Republican members of the House and Senate turned their attention to the politics of changing the tax code and the lessons of President Bush’s campaign on Saturday, the second day of a party retreat here.
Party leaders and White House officials who gathered at the Greenbrier resort [in West Virginia] also discussed a new rhetorical twist in their campaign to remake Social Security. In meetings on Friday, Treasury Secretary John W. Snow and Representative Bill Thomas of California, chairman of the House Ways and Means Committee, discussed redirecting public attention on 2008 as an imminent danger point for the Social Security trust fund because baby boomers will begin retiring, people present said.

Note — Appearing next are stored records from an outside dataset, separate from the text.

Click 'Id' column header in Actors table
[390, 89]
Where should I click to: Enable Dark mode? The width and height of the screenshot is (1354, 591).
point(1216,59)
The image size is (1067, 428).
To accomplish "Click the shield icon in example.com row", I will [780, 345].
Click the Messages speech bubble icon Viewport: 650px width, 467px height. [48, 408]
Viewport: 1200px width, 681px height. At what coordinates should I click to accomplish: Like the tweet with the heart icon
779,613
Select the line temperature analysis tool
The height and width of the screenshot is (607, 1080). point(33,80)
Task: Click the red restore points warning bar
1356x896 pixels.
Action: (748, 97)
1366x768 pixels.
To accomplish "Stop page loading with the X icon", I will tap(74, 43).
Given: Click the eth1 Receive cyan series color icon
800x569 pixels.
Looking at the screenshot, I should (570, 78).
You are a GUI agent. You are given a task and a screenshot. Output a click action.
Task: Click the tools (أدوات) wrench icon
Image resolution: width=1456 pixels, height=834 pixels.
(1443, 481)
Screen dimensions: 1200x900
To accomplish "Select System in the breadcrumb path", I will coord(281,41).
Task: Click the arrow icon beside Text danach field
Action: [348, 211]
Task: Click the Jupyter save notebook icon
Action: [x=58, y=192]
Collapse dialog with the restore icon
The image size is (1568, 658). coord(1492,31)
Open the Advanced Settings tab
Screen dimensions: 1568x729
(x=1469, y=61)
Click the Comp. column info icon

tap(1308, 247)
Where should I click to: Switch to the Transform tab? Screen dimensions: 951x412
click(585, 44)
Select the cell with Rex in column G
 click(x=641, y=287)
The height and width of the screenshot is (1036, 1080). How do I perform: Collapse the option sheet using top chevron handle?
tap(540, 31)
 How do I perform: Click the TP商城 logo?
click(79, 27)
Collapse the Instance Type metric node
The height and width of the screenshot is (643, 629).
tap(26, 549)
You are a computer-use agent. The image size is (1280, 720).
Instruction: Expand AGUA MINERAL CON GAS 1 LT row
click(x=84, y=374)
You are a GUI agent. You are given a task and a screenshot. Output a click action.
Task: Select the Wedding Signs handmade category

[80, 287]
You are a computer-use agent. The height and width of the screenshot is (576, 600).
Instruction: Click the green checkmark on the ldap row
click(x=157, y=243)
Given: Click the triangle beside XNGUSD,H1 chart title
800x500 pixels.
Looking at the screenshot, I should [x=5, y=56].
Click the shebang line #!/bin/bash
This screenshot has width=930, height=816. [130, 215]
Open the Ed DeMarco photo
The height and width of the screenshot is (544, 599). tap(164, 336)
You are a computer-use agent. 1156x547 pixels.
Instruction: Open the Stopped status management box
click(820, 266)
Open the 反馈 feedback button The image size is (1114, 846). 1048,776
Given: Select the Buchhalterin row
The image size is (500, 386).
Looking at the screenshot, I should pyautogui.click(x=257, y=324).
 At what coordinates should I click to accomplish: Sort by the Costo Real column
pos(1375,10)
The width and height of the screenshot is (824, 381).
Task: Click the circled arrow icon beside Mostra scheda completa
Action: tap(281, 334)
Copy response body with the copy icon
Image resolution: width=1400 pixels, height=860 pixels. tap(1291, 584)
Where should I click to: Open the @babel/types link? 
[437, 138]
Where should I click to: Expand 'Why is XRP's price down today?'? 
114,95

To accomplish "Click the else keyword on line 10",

Read that last sentence again. Republicans have decided to “redirect” attention onto 2008, telling Americans that the “imminent danger point” for Social Security is a mere three years away, because they’re convinced that this will help advance their agenda. No one, anywhere, believes the system will face difficulties in 2008 (or any time in the next couple of decades, for that matter), but that’s only a problem for the “reality-based community.”
Considering that the right uses Vladimir Lenin as a model to emulate in the Social Security debate, it should hardly come as a surprise that the Republicans would embrace such obvious lies, and admit it to the New York Times, but it’s nevertheless painful to see it in print.